Step 4: Speak the text

Finally, we can use the TTS engine to speak the text. We can do this by calling the speak() method on the TTS object and passing the text to be spoken.

val text = "Hello, world!"
tts.speak(text, TextToSpeech.QUEUE_FLUSH, null, null)

This will speak the text "Hello, world!" using the TTS engine.

Speech to Text (STT)

Step 1: Add the STT library to the Gradle file

To use STT in our android application, we need to add the STT library to our Gradle file. We can do this by adding the following line to our Gradle file:

implementation 'com.google.android.gms:play-services-speech:11.0.1'

Step 2: Check for permission

Before using STT, we need to check if the user has granted permission to use the microphone. We can do this by adding the following code to our activity:

private fun checkPermission() {
if (ContextCompat.checkSelfPermission(this, Manifest.permission.RECORD_AUDIO) != PackageManager.PERMISSION_GRANTED) {
ActivityCompat.requestPermissions(this, arrayOf(Manifest.permission.RECORD_AUDIO), 1)
}
}

This will check if the permission to use the microphone has been granted, and if not, it will request the permission from the user.

Step 3: Start the STT intent

Next, we need to start the STT intent. We can do this by creating an intent and passing the RecognizerIntent.ACTION_RECOGNIZE_SPEECH action.

private fun startSTT() {
val intent = Intent(RecognizerIntent.ACTION_RECOGNIZE_SPEECH)
intent.putExtra(RecognizerIntent.EXTRA_LANGUAGE_MODEL, RecognizerIntent.LANGUAGE_MODEL_FREE_FORM)
intent.putExtra(RecognizerIntent.EXTRA_LANGUAGE, Locale.getDefault())
startActivityForResult(intent, 1)
}

This will start the STT intent and launch the speech recognition dialog.

Step 4: Process the STT result

Finally, we need to process the STT result. We can do this by overriding the onActivityResult() method and checking if the result is valid.

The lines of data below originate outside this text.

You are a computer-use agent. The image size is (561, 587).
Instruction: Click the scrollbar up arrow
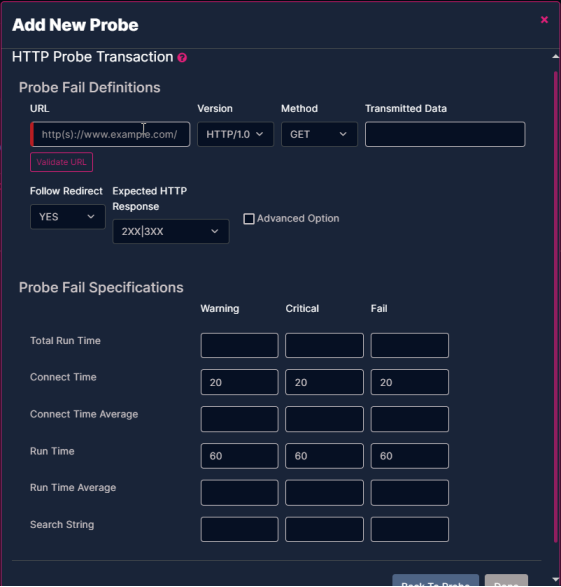[555, 57]
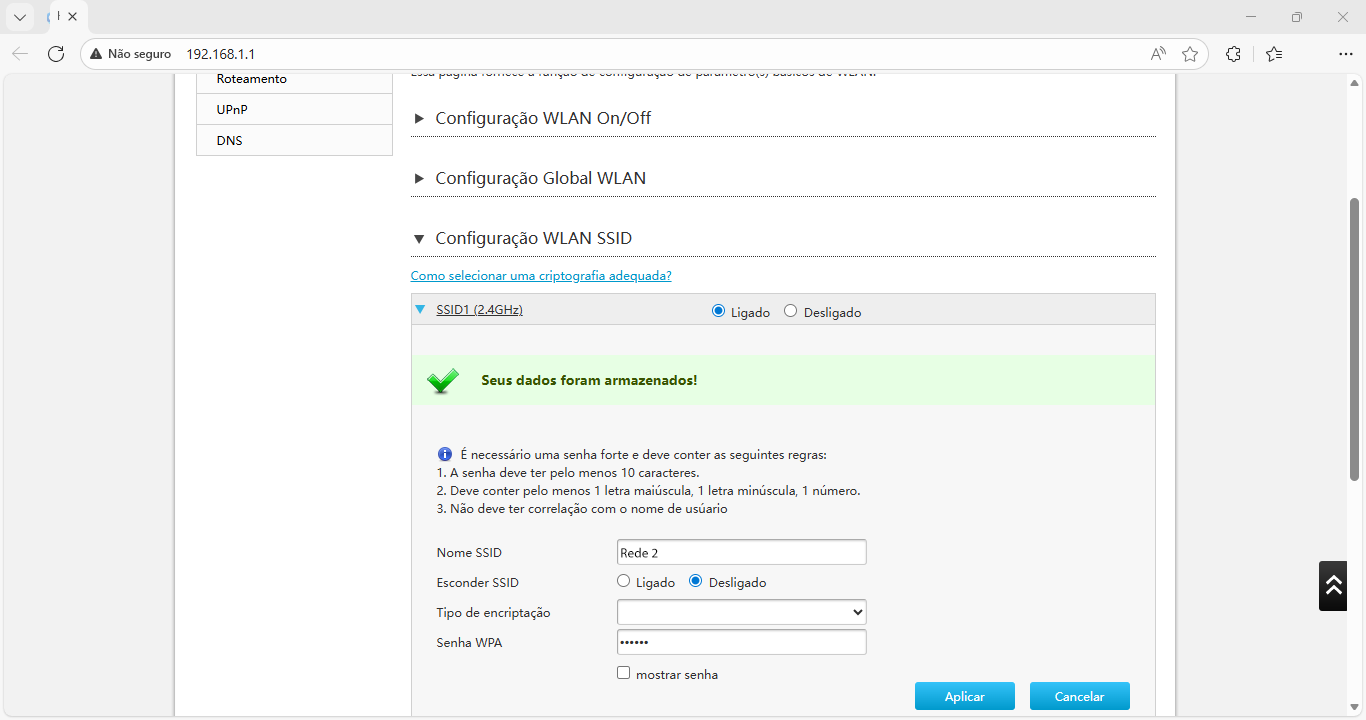
Task: Click the 'Aplicar' button
Action: click(964, 695)
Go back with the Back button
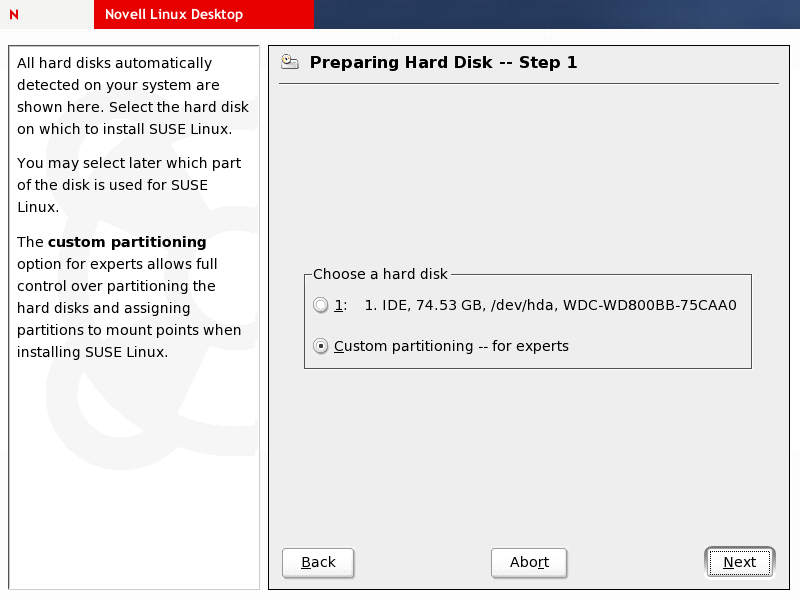 318,562
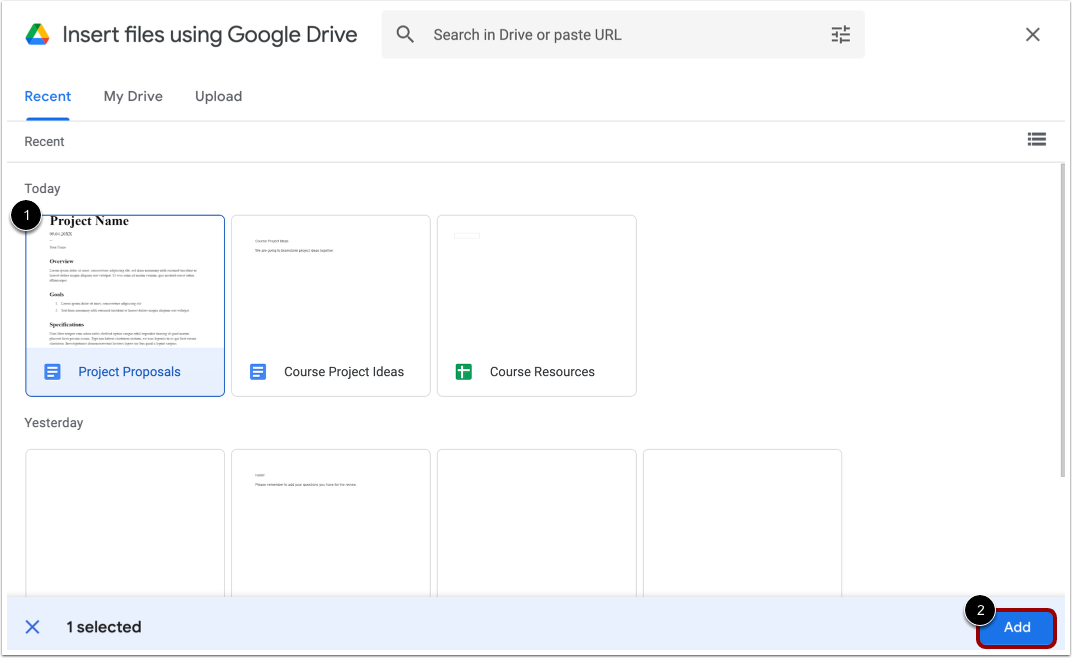Click the Course Resources green Sheets icon
1072x658 pixels.
tap(463, 371)
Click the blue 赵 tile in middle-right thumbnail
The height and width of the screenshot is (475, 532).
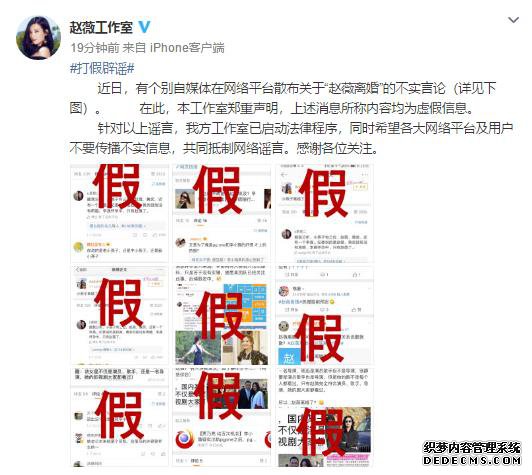tap(288, 356)
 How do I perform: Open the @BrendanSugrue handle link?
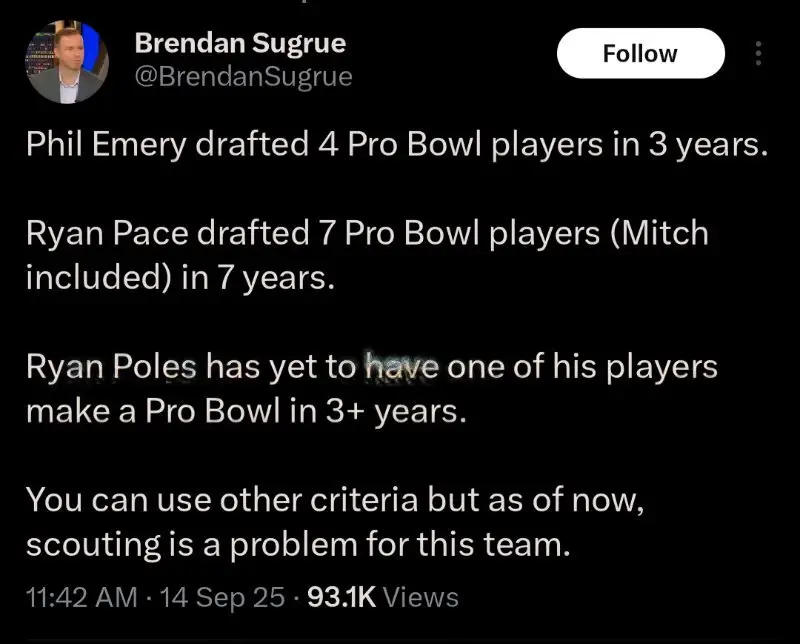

override fun onActivityResult(requestCode: Int, resultCode: Int, data: Intent?) {
super.onActivityResult(requestCode, resultCode, data)
if (requestCode == 1 && resultCode == RESULT_OK && data != null) {
val result = data.getStringArrayListExtra(RecognizerIntent.EXTRA_RESULTS)
if (result != null && result.isNotEmpty()) {
val text = result[0]
// Process the recognized text
}
}
}

This will process the STT result and extract the recognized text from the result array.

More Examples

This section will teach via simple examples Text To Speech and Speech To Text. How you can convert written text to spoken words or spoken words to written text programmatically.

There are two examples so far:

  1. Example 1 Kotlin Speech to Text and Text to Speech
  2. Example 2- Kotlin Speech to Text and Text to Speech

Let's get started.

Example 1: Kotlin Android Text to Speech and Text Speech

Let us look at our example. This example covers both Text To Speech and Speech To Text. There is an edittext where you type the text to be converted.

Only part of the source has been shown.